第二十三夜「鬼、蒼炎に散る」
第291話
――ハヤテと刹那が覇鬼と対峙する少し前。
「ぶほっ……な、何が起きたのだ!?」
「あ、やっと起きたっスか」
森を抜けた平地の上で倒れていた者を見つけ、刹那はその者の顔に冷え切った水を被せた。甲冑越しに被せられたその者は勢い良く起き上がり、甲冑を外して頬杖をしてしゃがみ込んでいた人物の名を呼んだ。
「ハ、ハヤテ殿……刹那殿……」
「おはようっス、蒼鬼さん」「随分と寝坊をしたようですね?お気楽な事で」
「私は既に負けた身だ。私にあの方と戦う資格はないっ」
「あの方?蒼鬼さん、あんた……敵に敬いを向けるつもりっスか?」
「――っ!?」
目を見開いて告げられたハヤテの言葉は、まるで冷気に包まれている程の冷ややかな物だった。殺気と言っても良いだろう。その殺気を感じた蒼鬼は初めて感じたようだが、長い時を共に過ごしていた刹那は冷や汗を頬に滴らせていた。
「ハヤテさん、冷静さを欠くのはらしくないですよ」
「やだなぁ姐さん、俺は別にいつも通りっスよ」
「(普段は陽気なハヤテさんは、鬼組の中でも過激派。
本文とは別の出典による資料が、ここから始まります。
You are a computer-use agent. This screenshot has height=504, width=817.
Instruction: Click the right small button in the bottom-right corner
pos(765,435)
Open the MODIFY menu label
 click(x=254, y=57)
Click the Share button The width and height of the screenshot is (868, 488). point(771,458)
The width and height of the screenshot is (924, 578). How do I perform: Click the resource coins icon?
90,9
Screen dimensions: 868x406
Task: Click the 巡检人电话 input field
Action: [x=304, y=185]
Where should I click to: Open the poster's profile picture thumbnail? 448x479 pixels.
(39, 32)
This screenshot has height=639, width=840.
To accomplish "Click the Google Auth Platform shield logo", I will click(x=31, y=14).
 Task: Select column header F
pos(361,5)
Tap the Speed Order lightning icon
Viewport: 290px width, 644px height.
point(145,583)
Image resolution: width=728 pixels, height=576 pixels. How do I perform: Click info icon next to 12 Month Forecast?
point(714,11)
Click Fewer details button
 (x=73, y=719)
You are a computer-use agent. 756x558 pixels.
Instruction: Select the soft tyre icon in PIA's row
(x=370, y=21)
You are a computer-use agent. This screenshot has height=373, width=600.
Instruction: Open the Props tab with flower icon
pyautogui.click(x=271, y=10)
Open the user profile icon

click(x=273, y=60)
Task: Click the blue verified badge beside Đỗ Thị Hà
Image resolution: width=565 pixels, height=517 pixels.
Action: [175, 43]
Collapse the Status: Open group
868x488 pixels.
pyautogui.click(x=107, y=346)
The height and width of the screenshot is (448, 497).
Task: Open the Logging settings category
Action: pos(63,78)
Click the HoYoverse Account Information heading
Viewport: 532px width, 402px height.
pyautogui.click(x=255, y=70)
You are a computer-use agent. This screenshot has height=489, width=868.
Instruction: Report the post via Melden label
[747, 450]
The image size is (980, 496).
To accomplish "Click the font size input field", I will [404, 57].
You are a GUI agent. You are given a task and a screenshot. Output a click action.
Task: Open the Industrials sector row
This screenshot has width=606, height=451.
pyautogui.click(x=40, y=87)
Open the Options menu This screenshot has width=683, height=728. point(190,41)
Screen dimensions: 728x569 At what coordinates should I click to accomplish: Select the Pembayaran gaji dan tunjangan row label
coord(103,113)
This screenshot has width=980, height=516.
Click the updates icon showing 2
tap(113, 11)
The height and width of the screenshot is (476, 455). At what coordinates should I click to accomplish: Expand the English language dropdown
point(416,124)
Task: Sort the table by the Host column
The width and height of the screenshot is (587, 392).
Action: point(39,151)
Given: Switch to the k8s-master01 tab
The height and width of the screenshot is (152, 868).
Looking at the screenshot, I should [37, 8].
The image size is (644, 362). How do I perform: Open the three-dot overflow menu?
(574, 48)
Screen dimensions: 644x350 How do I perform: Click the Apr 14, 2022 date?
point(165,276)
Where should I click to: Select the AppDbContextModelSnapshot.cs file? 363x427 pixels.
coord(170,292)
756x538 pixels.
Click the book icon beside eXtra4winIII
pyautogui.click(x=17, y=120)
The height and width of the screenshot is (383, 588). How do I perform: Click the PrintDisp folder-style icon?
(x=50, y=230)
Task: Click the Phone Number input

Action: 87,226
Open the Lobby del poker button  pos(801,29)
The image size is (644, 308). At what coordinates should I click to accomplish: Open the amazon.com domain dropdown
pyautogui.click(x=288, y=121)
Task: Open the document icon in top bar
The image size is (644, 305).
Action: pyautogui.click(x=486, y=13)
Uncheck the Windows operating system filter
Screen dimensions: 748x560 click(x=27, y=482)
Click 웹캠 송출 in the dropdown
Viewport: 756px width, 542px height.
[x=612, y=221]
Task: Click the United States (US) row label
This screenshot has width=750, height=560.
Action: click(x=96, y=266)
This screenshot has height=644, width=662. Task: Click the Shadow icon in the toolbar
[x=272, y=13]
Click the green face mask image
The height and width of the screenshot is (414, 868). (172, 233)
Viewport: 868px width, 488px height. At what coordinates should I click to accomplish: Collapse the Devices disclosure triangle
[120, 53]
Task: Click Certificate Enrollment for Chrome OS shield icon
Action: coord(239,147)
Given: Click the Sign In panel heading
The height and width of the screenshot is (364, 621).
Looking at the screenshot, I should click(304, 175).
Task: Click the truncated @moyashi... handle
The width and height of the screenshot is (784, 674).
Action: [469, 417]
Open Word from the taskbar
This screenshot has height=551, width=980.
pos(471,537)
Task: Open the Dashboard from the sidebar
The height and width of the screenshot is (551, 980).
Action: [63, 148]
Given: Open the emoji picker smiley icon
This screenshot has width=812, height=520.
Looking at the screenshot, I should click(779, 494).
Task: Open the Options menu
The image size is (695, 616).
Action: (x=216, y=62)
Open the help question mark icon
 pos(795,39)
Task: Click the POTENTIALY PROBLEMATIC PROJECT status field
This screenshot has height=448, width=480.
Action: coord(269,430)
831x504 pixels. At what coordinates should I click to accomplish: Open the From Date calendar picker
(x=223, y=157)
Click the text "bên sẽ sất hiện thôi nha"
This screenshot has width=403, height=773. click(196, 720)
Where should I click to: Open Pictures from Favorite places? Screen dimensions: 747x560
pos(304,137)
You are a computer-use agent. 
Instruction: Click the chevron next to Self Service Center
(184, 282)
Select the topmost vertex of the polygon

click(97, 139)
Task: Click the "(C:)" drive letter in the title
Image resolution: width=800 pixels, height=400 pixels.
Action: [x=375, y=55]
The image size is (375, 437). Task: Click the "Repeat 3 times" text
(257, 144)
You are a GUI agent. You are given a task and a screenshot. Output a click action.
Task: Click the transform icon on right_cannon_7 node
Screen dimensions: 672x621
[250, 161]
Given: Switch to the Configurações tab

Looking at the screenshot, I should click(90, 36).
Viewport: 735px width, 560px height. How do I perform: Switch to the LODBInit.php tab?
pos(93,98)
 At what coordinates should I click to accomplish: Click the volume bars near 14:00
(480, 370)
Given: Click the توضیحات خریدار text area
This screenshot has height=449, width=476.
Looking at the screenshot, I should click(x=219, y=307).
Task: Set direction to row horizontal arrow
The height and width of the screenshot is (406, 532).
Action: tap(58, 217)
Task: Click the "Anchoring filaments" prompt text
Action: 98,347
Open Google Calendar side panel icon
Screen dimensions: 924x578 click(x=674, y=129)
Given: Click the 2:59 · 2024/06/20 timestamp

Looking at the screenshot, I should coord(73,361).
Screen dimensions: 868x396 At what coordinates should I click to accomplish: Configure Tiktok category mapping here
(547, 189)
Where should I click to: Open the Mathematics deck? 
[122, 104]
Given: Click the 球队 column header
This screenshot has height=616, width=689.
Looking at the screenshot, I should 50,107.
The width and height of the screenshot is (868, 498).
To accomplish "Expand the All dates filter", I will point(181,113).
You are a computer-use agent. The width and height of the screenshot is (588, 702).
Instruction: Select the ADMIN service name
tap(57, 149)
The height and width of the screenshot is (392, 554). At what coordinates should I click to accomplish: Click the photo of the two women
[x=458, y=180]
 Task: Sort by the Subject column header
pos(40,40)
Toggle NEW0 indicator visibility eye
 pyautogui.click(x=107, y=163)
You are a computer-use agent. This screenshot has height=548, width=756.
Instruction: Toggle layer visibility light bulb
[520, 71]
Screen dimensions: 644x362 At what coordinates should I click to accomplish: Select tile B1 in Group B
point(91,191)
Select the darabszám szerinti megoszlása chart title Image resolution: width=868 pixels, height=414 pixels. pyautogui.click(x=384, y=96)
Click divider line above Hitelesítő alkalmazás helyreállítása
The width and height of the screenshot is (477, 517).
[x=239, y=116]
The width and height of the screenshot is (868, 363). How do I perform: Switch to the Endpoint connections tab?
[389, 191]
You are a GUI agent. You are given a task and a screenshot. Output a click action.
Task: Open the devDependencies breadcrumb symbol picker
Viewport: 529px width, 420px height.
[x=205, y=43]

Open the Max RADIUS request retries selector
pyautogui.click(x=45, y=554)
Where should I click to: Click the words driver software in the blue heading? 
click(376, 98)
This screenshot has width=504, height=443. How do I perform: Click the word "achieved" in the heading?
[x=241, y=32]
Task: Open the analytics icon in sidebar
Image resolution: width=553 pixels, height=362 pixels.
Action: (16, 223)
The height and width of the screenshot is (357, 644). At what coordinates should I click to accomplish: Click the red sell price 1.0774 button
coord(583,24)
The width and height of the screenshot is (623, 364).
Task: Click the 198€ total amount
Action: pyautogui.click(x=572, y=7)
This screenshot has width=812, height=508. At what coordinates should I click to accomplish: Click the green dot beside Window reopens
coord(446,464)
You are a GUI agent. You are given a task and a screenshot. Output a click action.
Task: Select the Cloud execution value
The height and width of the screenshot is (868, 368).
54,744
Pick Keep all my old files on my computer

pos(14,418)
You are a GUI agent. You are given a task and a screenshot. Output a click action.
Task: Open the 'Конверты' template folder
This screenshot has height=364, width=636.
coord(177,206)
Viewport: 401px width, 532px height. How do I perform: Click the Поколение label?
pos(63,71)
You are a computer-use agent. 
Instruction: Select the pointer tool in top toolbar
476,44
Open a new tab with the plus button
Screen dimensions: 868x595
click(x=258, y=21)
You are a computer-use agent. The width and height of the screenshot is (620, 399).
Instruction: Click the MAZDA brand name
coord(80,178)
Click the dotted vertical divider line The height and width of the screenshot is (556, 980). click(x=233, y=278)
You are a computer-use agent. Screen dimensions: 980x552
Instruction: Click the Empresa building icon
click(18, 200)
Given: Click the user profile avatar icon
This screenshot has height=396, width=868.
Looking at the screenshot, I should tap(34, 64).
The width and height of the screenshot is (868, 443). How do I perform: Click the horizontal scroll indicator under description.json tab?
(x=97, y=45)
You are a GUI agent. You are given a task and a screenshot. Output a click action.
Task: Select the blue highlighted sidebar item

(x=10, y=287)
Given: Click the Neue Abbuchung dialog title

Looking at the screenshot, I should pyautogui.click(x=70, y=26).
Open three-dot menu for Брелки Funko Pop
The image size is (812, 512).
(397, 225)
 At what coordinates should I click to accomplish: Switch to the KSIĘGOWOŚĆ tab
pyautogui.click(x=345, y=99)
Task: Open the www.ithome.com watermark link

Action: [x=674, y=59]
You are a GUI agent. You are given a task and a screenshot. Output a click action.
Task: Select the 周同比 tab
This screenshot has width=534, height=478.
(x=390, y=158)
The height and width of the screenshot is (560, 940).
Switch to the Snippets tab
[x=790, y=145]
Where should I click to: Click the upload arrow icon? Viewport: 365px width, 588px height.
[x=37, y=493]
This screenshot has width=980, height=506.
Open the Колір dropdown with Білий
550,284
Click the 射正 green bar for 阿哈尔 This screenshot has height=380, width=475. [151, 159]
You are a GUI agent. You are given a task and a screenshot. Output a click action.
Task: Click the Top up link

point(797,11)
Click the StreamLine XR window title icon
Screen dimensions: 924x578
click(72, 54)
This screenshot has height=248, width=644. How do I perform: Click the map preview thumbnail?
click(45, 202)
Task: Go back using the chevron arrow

総大将が居た頃は大人しく自制していましたが、そろそろ我慢の限界でしょう。仲間がやられているのも含め、代理という立場がストレスになっているはずです)」
そんな事を考えながら、刹那はハヤテの言葉に呆れた物言いで返したのである。
「ふざけてる場合ですか?さっさと行きますよ、お二方」
「そうっスね……あんたも行くんスよ?蒼鬼さん」
「(拒否権は無い、か。止むを得ない……覚悟を決めるとしよう)」
こうしてハヤテと刹那に同行した蒼鬼は、再び覇鬼と対峙した――。